Scan the following material for the string "Expand" and copy each line in which it appears.
※ ※ ※
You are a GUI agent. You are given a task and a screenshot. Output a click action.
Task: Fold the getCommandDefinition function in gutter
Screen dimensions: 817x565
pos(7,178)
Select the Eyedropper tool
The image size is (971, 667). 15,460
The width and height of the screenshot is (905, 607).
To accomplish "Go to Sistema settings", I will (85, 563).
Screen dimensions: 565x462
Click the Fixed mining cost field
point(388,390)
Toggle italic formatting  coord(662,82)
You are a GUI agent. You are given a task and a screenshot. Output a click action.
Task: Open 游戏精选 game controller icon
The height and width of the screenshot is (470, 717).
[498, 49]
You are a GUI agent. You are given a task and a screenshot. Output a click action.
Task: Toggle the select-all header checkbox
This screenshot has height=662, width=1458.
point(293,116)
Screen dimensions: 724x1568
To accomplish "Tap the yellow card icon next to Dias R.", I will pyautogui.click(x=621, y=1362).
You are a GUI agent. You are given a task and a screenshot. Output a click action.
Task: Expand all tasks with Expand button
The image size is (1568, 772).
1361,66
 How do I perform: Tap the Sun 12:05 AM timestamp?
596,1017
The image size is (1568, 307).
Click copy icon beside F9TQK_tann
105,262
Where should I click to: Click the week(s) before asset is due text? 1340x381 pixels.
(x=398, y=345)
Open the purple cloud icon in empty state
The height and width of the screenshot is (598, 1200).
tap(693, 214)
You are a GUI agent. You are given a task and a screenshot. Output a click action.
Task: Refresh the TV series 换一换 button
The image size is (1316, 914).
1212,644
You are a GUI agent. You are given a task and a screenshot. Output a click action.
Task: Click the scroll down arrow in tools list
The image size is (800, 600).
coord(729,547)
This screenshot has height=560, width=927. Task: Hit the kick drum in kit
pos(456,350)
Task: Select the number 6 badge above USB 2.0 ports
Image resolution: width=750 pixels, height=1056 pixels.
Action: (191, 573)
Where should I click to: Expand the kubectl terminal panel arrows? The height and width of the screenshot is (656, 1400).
※ ※ ※
▶ _OUTPUT FOR THIS TASK_:
Task: Expand all tasks with Expand button
Where should I click to: Expand the kubectl terminal panel arrows? The height and width of the screenshot is (656, 1400).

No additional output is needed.